Ce désir d’entendre les mots du président Macron se ressent spécialement au sein d’Ibuka Rwanda, la principale organisation de rescapés du génocide. Egide Nkuranga, son président se prononce : « Il pourra peut-être demander pardon au nom de la France. (…) C’est tout ce qu’on attend.
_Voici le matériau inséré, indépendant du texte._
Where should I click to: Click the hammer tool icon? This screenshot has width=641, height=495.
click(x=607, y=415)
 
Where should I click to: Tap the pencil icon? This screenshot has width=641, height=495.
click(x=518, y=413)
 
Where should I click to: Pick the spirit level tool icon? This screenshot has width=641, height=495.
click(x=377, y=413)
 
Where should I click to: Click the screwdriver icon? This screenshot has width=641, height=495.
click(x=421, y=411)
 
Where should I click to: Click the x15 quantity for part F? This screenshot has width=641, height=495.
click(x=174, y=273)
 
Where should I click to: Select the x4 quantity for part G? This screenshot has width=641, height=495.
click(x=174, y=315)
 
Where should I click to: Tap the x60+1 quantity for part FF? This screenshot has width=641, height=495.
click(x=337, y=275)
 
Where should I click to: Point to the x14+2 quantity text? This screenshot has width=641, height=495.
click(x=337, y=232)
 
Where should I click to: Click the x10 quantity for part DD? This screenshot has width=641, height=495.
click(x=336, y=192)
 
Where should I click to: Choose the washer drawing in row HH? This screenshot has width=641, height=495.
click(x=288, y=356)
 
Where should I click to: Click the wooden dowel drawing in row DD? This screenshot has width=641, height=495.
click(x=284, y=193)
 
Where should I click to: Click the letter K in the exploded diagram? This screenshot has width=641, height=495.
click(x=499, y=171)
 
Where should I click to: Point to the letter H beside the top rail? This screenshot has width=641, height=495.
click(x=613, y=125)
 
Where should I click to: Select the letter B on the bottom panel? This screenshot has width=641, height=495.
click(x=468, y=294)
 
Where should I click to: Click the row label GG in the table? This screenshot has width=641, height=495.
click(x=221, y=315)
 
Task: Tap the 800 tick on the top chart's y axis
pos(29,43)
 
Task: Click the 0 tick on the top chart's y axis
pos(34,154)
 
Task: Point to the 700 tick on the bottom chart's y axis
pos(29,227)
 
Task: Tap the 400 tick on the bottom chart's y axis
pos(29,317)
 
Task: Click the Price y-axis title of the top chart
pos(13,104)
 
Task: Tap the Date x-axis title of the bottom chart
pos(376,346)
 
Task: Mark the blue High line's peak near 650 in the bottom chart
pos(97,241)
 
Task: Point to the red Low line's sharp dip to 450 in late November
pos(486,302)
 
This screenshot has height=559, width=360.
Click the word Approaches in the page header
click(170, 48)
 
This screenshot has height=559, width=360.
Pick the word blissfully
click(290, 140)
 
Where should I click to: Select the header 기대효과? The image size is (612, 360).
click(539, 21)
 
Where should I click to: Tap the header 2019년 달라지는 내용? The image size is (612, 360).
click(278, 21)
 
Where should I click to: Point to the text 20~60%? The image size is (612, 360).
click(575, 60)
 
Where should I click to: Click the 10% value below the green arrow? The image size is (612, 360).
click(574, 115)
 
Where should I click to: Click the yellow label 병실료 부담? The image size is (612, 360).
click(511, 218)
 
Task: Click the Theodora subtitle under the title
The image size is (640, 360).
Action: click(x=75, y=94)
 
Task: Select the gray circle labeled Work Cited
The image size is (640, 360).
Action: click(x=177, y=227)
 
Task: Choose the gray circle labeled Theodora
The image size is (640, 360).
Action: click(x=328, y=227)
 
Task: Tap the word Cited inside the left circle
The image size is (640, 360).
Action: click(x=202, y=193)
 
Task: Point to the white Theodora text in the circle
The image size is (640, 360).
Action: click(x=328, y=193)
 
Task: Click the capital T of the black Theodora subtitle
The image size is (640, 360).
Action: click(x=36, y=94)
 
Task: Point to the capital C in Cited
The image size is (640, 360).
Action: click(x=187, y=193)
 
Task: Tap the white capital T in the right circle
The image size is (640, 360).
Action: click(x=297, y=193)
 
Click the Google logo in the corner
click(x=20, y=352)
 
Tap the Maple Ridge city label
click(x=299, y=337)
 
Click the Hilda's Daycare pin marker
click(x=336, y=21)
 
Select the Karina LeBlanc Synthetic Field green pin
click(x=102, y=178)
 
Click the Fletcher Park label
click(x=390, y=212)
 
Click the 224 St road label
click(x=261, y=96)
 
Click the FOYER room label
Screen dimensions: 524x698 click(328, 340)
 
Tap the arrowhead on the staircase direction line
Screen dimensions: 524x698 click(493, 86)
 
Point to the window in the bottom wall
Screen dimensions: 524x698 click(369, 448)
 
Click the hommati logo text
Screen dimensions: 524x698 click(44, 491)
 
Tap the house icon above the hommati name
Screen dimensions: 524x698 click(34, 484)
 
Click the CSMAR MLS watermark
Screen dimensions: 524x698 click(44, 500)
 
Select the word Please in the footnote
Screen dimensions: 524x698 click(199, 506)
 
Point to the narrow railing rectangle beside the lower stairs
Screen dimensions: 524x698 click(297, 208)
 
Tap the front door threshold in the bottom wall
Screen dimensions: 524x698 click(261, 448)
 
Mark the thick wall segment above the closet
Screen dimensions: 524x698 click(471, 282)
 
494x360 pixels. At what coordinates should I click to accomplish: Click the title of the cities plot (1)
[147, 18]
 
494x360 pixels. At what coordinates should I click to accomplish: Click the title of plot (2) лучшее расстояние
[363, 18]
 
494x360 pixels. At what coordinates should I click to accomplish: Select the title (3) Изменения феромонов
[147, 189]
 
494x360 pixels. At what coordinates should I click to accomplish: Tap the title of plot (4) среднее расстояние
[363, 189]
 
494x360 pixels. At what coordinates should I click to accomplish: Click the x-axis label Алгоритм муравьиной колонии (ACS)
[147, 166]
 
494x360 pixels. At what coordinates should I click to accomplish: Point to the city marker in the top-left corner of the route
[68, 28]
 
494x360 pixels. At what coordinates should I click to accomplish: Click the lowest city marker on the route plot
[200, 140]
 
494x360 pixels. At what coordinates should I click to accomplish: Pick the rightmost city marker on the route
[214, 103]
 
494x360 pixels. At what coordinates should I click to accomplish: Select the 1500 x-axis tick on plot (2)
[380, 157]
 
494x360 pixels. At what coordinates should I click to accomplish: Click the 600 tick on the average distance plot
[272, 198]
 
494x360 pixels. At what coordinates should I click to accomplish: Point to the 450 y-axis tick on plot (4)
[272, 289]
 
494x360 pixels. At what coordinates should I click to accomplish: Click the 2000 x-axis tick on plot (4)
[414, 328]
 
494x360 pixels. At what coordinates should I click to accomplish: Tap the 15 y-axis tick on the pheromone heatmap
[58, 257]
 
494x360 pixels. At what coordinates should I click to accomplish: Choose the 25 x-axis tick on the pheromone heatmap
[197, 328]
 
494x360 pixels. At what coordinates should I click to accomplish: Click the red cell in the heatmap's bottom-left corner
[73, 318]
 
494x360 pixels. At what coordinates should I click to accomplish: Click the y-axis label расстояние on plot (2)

Et le reste, ça va continuer ». « Le reste, c’est la quête de justice : les rescapés veulent que la poursuite des génocidaires réfugiés en France s’accélère et que le rapport Duclert serve de base à d’éventuelles plaintes contre des responsables français de l’époque », a-t-il ajouté
Une avancée marquée par la commission Duclert
En 2010, alors qu’il était en visite au Rwanda, Nicolas Sarkozy avait reconnu de « graves erreurs d’appréciation » de la part de la France, « des erreurs politiques » et une « forme d’aveuglement ». A l’époque, le directeur du mémorial de Gisozi, Freddy Mutanguha, lui avait montré des images du soutien français à l’ancien régime de Juvénal Habyarimana. « Il a écouté mais n’a pas fait de commentaires », se souvient-il.
Le président Emmanuel Macron fera mieux que son prédécesseur? Tout porte à le croire, car entretemps, les lignes ont bougé : la commission d’historiens présidée par Vincent Duclert a récemment conclu à des responsabilités lourdes et accablantes de Paris dans le génocide des Tutsis.
Que l’on entende les mots du président Macron ou pas, le sénateur André Twahirwa salue un grand pas pour les deux pays : « Cette visite, en soi, suffirait. Elle n’est pas que symbolique. À ce niveau-là, une visite vaut un acte politique. Je crois que c’est vraiment une grande étape. C’est la fin d’un processus de médiation et le début d’un processus de coopération dans tous les domaines », a-t-il déclaré.
De son coté, Freddy Mutanguha loue aussi les avancées menées par les deux Etats, mais espère quand même que dans les mots du président Macron, des excuses seront formulées ce jeudi : « Ce serait une bonne chose. » Toutefois, si des excuses ne viennent pas maintenant, le directeur du mémorial espère qu’elles seront présentées dans le futur. Les rwandais n’ont pas été déçus. Le président français reconnait la responsabilité de la France. « Je viens reconnaître nos responsabilités », a déclaré Emmanuel Macron.